[[ Records open ]]

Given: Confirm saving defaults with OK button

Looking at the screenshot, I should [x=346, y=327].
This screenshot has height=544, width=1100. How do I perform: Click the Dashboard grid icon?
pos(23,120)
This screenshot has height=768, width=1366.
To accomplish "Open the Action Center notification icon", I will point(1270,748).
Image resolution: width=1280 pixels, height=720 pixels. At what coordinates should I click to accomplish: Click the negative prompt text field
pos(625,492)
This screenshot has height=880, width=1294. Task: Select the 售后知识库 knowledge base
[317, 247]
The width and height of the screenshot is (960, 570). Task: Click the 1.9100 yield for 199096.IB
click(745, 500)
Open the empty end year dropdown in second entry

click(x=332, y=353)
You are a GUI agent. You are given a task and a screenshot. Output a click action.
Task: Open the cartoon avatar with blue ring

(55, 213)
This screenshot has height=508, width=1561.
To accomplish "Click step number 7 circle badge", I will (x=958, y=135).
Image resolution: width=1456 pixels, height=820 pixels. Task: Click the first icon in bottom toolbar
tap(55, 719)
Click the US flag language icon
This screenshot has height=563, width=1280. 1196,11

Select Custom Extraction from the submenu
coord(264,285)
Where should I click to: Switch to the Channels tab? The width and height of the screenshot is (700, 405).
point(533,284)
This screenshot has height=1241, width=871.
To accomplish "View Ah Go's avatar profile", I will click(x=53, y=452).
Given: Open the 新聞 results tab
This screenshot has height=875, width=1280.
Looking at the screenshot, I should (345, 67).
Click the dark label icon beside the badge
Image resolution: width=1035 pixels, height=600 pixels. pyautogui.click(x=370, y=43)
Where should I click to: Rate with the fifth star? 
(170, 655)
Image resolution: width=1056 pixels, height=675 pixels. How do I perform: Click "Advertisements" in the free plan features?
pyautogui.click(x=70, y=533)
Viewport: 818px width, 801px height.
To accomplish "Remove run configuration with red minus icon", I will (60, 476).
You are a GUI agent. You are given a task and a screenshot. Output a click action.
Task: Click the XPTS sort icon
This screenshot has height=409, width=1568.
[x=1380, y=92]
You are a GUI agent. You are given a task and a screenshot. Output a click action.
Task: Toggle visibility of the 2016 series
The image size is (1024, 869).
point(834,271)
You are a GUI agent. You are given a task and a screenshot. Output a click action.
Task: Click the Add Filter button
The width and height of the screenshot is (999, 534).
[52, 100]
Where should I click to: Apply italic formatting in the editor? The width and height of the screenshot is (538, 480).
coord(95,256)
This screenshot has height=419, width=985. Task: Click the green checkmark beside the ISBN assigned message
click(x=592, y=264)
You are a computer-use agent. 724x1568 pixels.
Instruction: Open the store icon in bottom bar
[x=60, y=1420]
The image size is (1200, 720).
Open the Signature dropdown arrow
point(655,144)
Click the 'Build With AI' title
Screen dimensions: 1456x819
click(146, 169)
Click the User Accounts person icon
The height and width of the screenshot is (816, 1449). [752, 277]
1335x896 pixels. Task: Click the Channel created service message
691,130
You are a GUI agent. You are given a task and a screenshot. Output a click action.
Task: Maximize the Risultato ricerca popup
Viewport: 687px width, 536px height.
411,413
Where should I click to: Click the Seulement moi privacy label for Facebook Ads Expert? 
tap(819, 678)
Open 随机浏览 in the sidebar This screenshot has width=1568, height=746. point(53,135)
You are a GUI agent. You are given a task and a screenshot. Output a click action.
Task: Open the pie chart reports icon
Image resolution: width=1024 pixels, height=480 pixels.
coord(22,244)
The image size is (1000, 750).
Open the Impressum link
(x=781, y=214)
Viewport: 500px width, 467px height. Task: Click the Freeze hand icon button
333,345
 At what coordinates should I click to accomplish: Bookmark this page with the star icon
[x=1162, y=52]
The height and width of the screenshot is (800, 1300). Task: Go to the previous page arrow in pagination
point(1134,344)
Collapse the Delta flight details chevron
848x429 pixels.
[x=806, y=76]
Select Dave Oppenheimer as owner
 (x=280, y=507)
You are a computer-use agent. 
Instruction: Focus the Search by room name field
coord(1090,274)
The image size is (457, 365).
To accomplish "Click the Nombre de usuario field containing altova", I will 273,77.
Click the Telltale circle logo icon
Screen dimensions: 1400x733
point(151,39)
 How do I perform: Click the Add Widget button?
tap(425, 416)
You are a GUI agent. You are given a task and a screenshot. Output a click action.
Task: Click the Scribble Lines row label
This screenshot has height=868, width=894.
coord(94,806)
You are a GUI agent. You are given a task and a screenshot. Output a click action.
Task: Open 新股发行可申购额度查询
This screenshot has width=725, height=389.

[[ Records closed ]]

§ **Task brief**
Scan the material line by line and report each one that contains "circle".

§ **Output**
To accomplish "Click step number 7 circle badge", I will (x=958, y=135).
Click the Telltale circle logo icon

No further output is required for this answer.